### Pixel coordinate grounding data
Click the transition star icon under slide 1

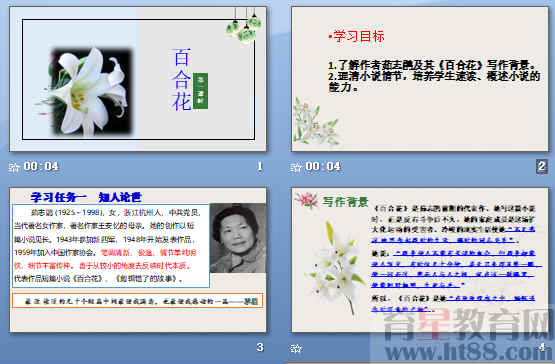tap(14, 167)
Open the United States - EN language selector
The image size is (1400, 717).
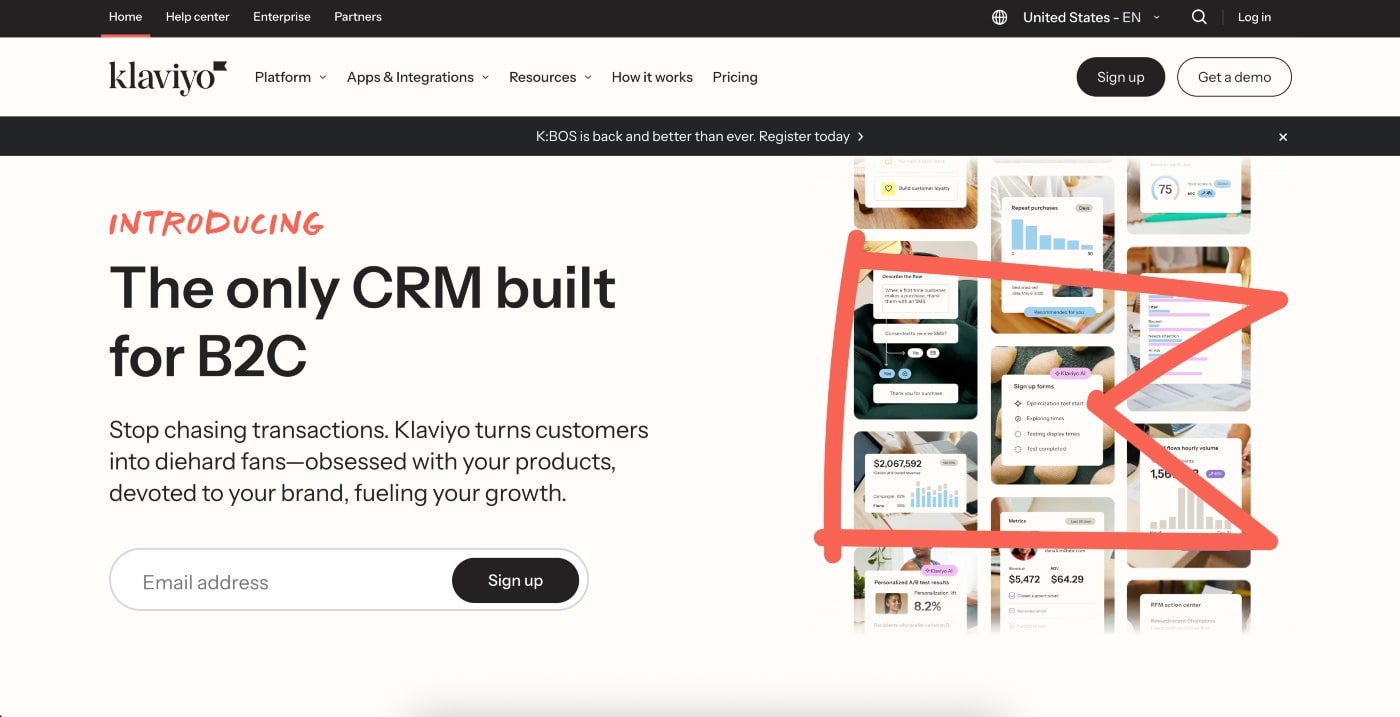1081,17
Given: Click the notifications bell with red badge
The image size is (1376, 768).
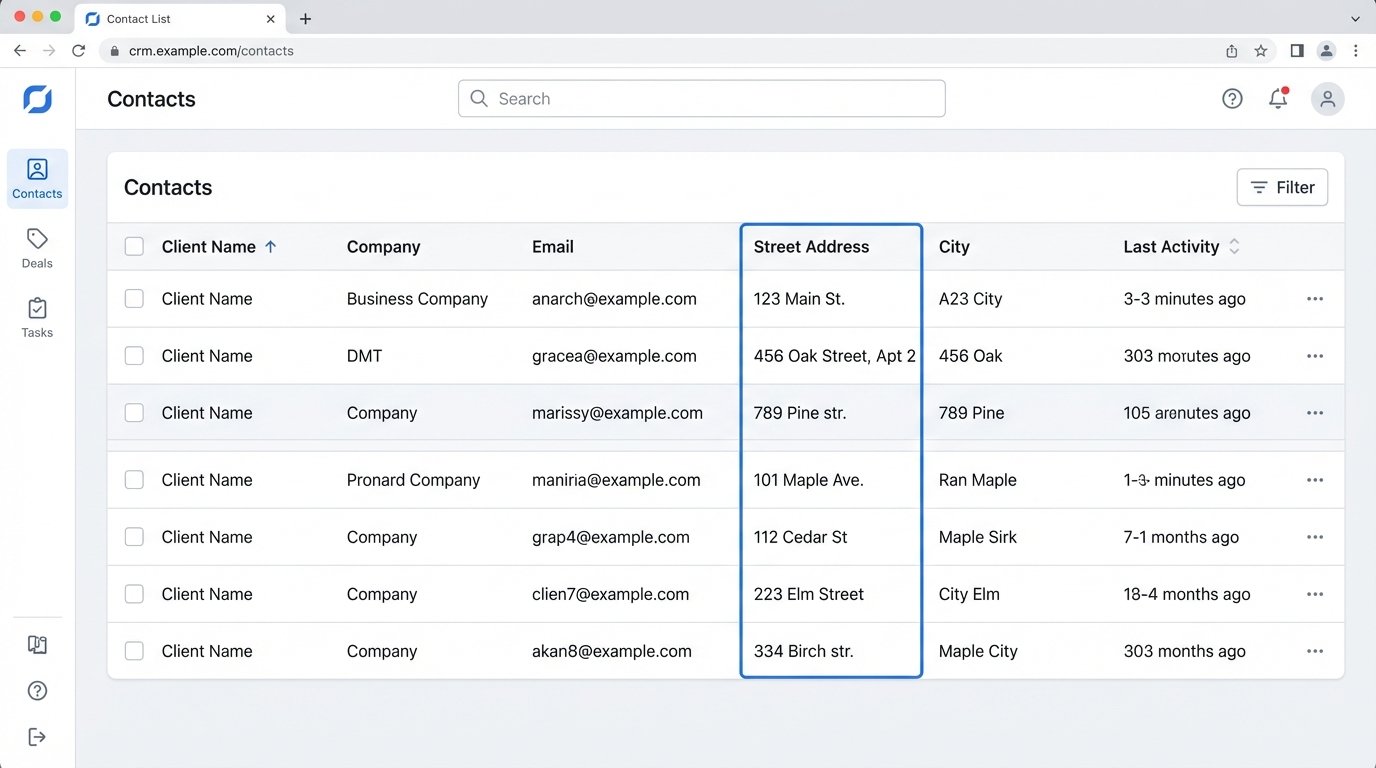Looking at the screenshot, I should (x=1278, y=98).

### Action item
The whole of the data needs to be copied word for word, though not its pictures.

### Finished task
Click the transition star icon under slide 1

tap(14, 167)
Open the United States - EN language selector
The image size is (1400, 717).
1081,17
Given: Click the notifications bell with red badge
The image size is (1376, 768).
Looking at the screenshot, I should (x=1278, y=98).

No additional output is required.